Base Class: Extends FetchHandler (@since v0.2.1)

Inherited Functionality:

  • Automatic deduplication via isItemProcessed() and markItemProcessed()
  • Engine data storage via storeEngineData() for downstream handlers
  • Standardized responses via successResponse(), emptyResponse(), errorResponse()
  • Centralized logging and error handling

Implementation: Uses DataPacket class for consistent packet structure

File Management

Flow Isolation: Files are stored and accessed within flow-specific contexts to prevent cross-flow contamination.

Repository Integration: Uses centralized Files Repository system for persistent file storage with UUID-based organization.

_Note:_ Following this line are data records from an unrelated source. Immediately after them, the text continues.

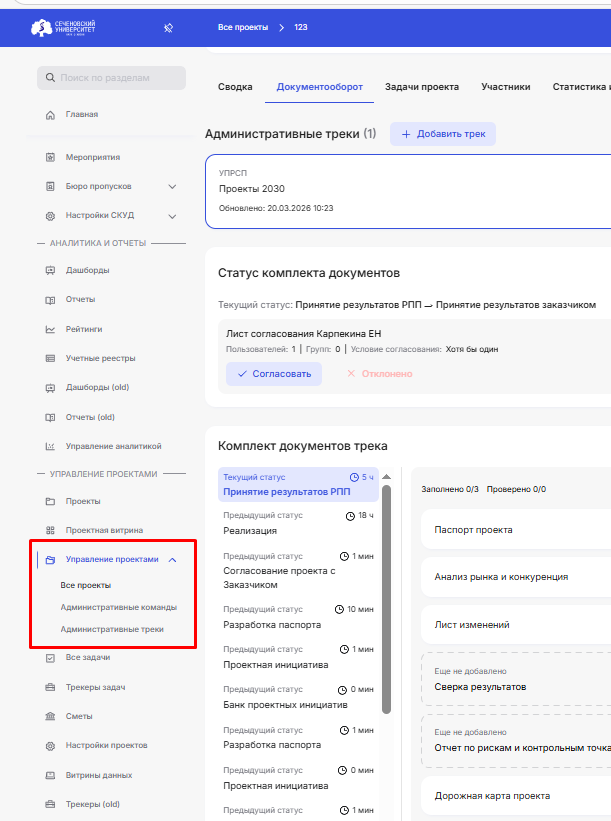Click the pin sidebar icon

pos(168,27)
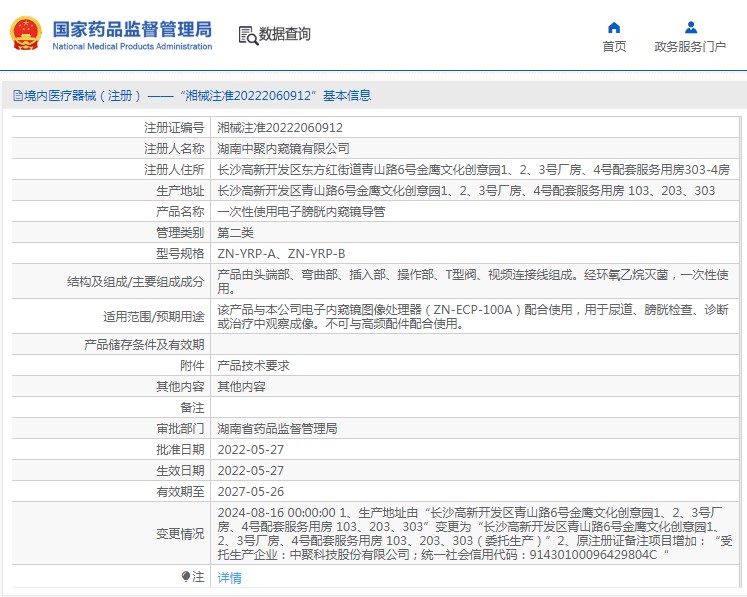The height and width of the screenshot is (597, 747).
Task: Click the document icon before 境内医疗器械
Action: [x=17, y=96]
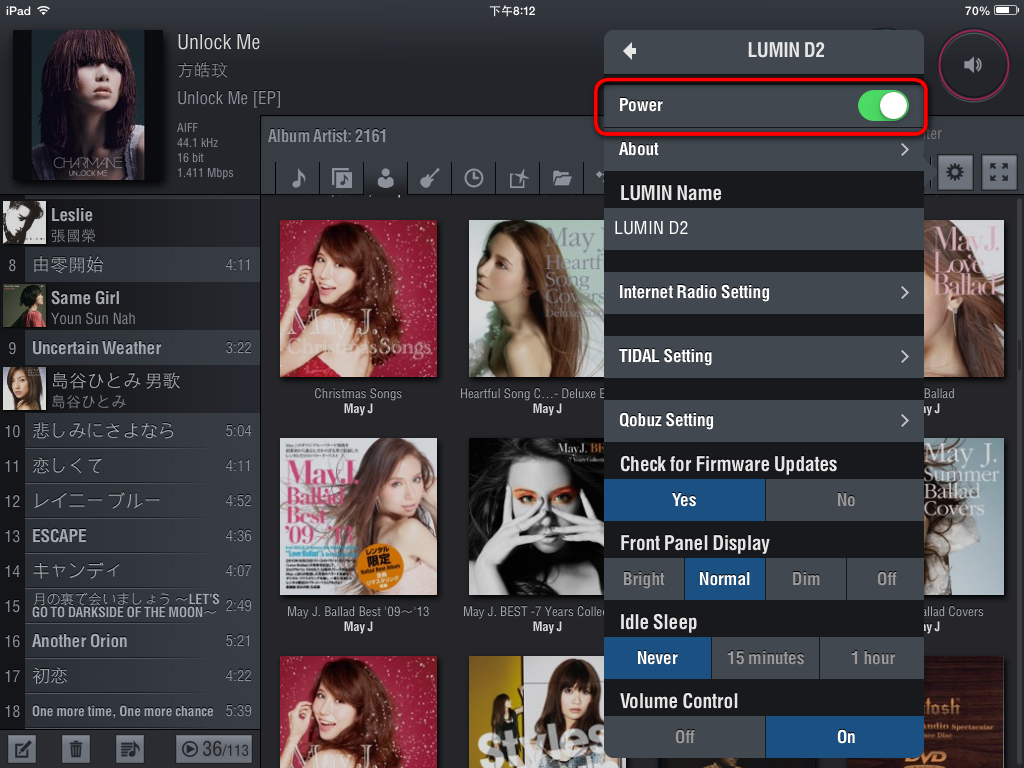Expand the About section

MIME Detection: Automatic MIME type detection using WordPress wp_check_filetype() function.

Configuration

No Configuration Required: Handler operates without specific configuration parameters, processing available files from repository.

Automatic Discovery: When no files are explicitly configured, automatically discovers files from the repository for the current flow step.

Usage Examples

Basic File Processing:

// Files are uploaded via admin interface or API
// No handler configuration needed - processes next available file
$handler_config = [
    'files' => []
];

With Explicit File List:

$handler_config = [
    'files' => [
        'uploaded_files' => [
            [
                'original_name' => 'document.pdf',
                'persistent_path' => '/path/to/file.pdf',
                'size' => 1024000,
                'mime_type' => 'application/pdf'
            ]
        ]
    ]
];

Processing Logic

Sequential Processing: Processes one file per execution, finding the next unprocessed file from available uploads.

Deduplication: Uses file path as unique identifier to track processed files and prevent reprocessing.

File Validation: Verifies file existence before processing and reports missing files as errors.

Output Structure

Clean Data Packet (AI-visible):

[
    'processed_items' => [
        [
            'data' => [
                'title' => 'original_filename.ext',
                'content' => 'File: original_filename.extnType: mime/typenSize: 1024 bytes',
                'file_info' => [
                    'file_path' => '/path/to/file.ext',
                    'file_name' => 'original_filename.ext',
                    'mime_type' => 'mime/type',
                    'file_size' => 1024
                ]
            ],
            'metadata' => [
                'source_type' => 'files',
                'item_identifier_to_log' => '/path/to/file.ext',
                'original_id' => '/path/to/file.ext',
                'original_title' => 'original_filename.ext',
                'original_date_gmt' => '2024-01-01 12:00:00'
            ]
        ]
    ]
]

Engine Data Storage (Database):

// Stored in database for downstream handler access via datamachine_engine_data filter
[
    'source_url' => '',           // Empty for local files
    'image_url' => $public_url    // Public URL for image files only, empty for non-images
]

File Type Support

All File Types: Handles any file type uploaded through the system, with downstream steps responsible for type-specific processing.

Common MIME Types:

  • Documents: PDF, DOC, DOCX, TXT
  • Images: JPEG, PNG, GIF, WebP
  • Audio: MP3, WAV, OGG
  • Video: MP4, AVI, MOV
  • Archives: ZIP, RAR, TAR

Error Handling

File System Errors:

  • Missing or inaccessible files
  • Repository service unavailability
  • File permission issues

Upload Errors:

  • PHP upload error code translation
  • File size limit violations
  • Temporary directory issues

Processing Errors:

  • Empty file lists
  • Invalid file metadata
  • MIME type detection failures

Integration Points

Files Repository: Integrates with centralized file repository system for persistent storage and retrieval.

Flow Isolation: Maintains strict flow-level file separation to prevent data leakage between different pipeline instances.

Clean Data Separation: Returns clean data packets to AI agents without URLs, while storing engine parameters (image_url for images) in database for downstream handler access via datamachine_engine_data filter.

Engine Data Architecture: Uses centralized filter pattern for engine data access:

// Storage by Files handler via centralized filter (array storage)
if ($job_id) {
    apply_filters('datamachine_engine_data', null, $job_id, [
        'source_url' => '',  // Empty for local files
        'image_url' => $file_url  // Public URL for images
    ]);
}

// Retrieval by downstream handlers (via filter)
$engine_data = apply_filters('datamachine_engine_data', [], $job_id);
$image_url = $engine_data['image_url'] ?? null;

Image URL Generation: For image files, generates public URLs for use by publish handlers (WordPress featured images, social media uploads, etc.).

Logging: Uses datamachine_log action with debug/error levels for file discovery, processing status, and error conditions.